Network connection artifacts showed repeated connections to Mega cloud storage. rclone configuration file recovered from $MFT referenced remote path "mega:exfil_backup". Registry UserAssist entries confirmed rclone execution at 22:00 Saturday.
Attack Timeline
Initial compromise: Remote access tool installed
- ›ScreenConnect installed on finance workstation WS-FIN-042
- ›Delivered via phishing email with fake IT support link
Prefetch: screenconnect.exe first execution
Lateral movement begins
- ›Outbound RDP from workstation to domain controller
- ›Non-admin user connecting to DC flagged by Strand
SRUM: RDP to DC01:3389
Privilege escalation
- ›ADFind.exe and Impacket secretsdump executed from endpoint
- ›Domain admin credentials obtained
ShimCache analysis on WS-FIN-042
Reconnaissance phase
- ›Active Directory enumeration
- ›Network mapping and share discovery
ADFind.exe, SoftPerfect Network Scanner
Credential harvesting
- ›LSASS dumps from key servers
- ›Additional admin accounts compromised
comsvcs.dll MiniDump technique
Chrome credential theft via GPO
- ›Malicious GPO "Chrome Security Update" deployed
- ›234 external service credentials harvested
Chrome Login Data SQLite + DPAPI decryption
Data exfiltration
- ›340GB transferred to Mega cloud storage
- ›Patient records, financials, operational documents
rclone.exe to mega:exfil
Ransomware deployment
- ›Qilin deployed via scheduled task
- ›847 systems encrypted
- ›Server logs cleared as anti-forensics
Event ID 1102 on all servers
Key Takeaways
- 1Server-focused forensics is insufficient when attackers deploy anti-forensics. Clearing Windows Security logs on servers is standard practice for ransomware operators. The evidence often survives on endpoints.
- 2Traditional DFIR does not scale. Manually analysing hundreds of endpoints to find patient zero is impractical within incident response timeframes. Automated collection and analysis is essential for large estates.
- 3Attackers use compromised workstations as operational bases to avoid detection on monitored servers. Tools executed from endpoints may not appear in server logs at all.
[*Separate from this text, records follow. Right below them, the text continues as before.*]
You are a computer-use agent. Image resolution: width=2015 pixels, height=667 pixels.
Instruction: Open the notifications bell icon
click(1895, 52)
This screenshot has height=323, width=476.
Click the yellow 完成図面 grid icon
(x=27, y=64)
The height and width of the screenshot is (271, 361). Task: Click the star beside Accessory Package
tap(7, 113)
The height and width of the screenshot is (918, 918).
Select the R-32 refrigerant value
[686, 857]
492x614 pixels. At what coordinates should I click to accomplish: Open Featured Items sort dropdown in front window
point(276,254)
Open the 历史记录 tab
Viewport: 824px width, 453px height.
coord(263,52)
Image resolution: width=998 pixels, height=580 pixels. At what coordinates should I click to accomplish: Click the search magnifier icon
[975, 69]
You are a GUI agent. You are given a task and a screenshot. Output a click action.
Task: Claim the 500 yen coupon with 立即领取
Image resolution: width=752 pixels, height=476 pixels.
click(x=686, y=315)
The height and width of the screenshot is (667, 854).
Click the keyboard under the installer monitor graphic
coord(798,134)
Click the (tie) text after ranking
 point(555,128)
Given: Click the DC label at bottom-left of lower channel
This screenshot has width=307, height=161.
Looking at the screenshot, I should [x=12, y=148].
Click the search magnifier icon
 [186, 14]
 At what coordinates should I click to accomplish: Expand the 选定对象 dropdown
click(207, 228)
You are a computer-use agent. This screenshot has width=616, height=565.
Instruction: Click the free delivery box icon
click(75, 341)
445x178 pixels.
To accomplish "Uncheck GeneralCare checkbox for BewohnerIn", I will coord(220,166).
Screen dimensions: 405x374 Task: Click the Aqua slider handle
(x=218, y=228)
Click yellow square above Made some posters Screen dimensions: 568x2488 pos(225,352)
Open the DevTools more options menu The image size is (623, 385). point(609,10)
- 4SRUM database analysis reveals network connections even when firewall logs are unavailable. Outbound RDP from user workstations to domain controllers is a high-fidelity indicator of compromise.
- 5Qilin affiliates harvest Chrome saved passwords via GPO across entire domains. Post-incident credential rotation must include all external services where employees may have saved passwords, not just Active Directory.
- 6Remote access tools like ScreenConnect provide attackers with persistent, interactive access. Monitor for installation of RMM tools outside of approved management channels.